Rate of convergence in the central limit theorem (Lindeberg–Lévy)

Solution 1:

  1. I think you've basically defined it. You can say a sequence $Y_n$ of random variables converges of order $a_n$ if $Y_n/a_n$ converges in distribution to a random variable which isn't identically zero. The reason to have division instead of multiplication is so that $Y_n = a_n$ itself converges of order $a_n$. You should think of this as meaning "$Y_n$ grows or decays at about the same rate as $a_n$".

  2. This is Slutsky's theorem: if $Z_n \to Z$ in distribution and $c_n \to c$, then $c_n Z_n \to cZ$ in distribution. So suppose $Y_n$ converges of order $a_n$, so that $\frac{Y_n}{a_n}$ converges in distribution to some nontrivial $W$. If $b_n / a_n \to \infty$, then $\frac{Y_n}{b_n} = \frac{Y_n}{a_n} \frac{a_n}{b_n} \to W \cdot 0$, taking $Z_n = \frac{Y_n}{a_n}$, $Z=W$, $c_n = \frac{a_n}{b_n}$, and $c=0$ in Slutsky. So $Y_n$ does not converge of order $b_n$.

    On the other hand, if $\frac{b_n}{a_n} \to 0$, suppose to the contrary $\frac{Y_n}{b_n}$ converges in distribution to some $Z$. Then $\frac{Y_n}{a_n} = \frac{Y_n}{b_n} \frac{b_n}{a_n} \to 0 \cdot Z$ by Slutsky. But $\frac{Y_n}{a_n}$ was assumed to converge in distribution to $W$ which is not zero. This is a contradiction, so $Y_n$ does not converge of order $b_n$.

    But there isn't generally a unique sequence here. If $Y_n$ converges of order $\frac{1}{n}$, it would also be true to say $Y_n$ converges of order $\frac{1}{n+43}$, or $\frac{1}{n+\log n}$, or $\frac{1}{2n}$, et cetera.

  3. Not sure what you mean here, as this is just a restatement of the CLT, whose proof you seem to know.

Solution 2:

This is just a remark that was too long to fit as a comment. The remark is about what people mean when they casually say "$\sqrt{n}$ (or $1/\sqrt{n}$) convergence".

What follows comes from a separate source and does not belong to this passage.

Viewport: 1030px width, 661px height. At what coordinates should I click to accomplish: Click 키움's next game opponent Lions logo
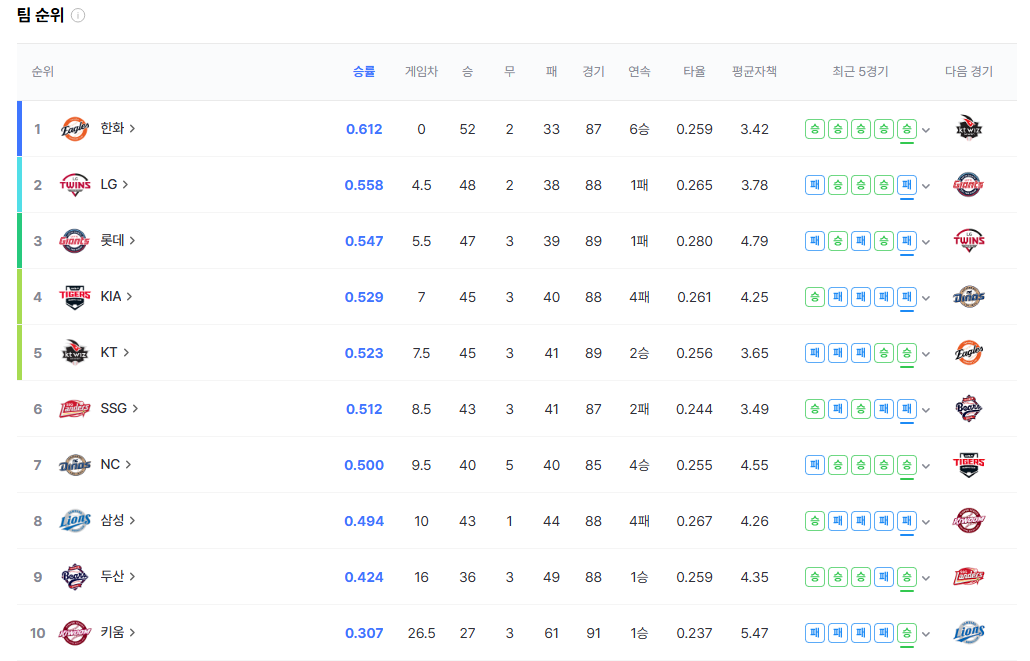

Take $\mu = 0, \sigma = 1$ for simplicity. If $$\frac{1}{\sqrt{n}}\sum_i X_i $$ is "approximately normally distributed", as is guaranteed for sufficiently large $n$ by CLT, then we can approximate deviations from the empirical mean $\frac{1}{n}\sum_i X_i\approx 0$ by using the CLT approximation $$\mathbb{P}\left(-\frac{\epsilon}{\sqrt{n}} < \frac{1}{n}\sum_i X_i < \frac{\epsilon}{\sqrt{n}}\right) \approx \mathbb{P}\left(-\epsilon < N(0,1) < \epsilon\right).\tag{1}$$ Then, heuristically, if you want an extra decimal point of accuracy (i.e. divide $\epsilon$ by 10) with a fixed probability, you need $10^2$ more samples (this keeps the left-hand side of the above approximation asymptotically constant). This is often what people mean when they say "CLT implies $\sqrt{n}$ convergence".

The slight of hand above is: how large does $n$ have to be? In other words, what is the order of convergence of $$\left|\mathbb{P}\left(-\frac{\epsilon}{\sqrt{n}} < \frac{1}{n}\sum_i X_i < \frac{\epsilon}{\sqrt{n}}\right) - \mathbb{P}\left(-\epsilon < N(0,1) < \epsilon\right)\right|.$$ More explicitly, what is the approximation for any set, say $$\left|\mathbb{P}\left(\frac{1}{\sqrt{n}}\sum_i X_i < x\right) - \mathbb{P}\left(N(0,1) < x\right)\right|?$$ It turns out a bound on the above is also of order $1/\sqrt{n}$, and is the content of the Barry-Esseen Theorem, as pointed out in one of the links in the comments.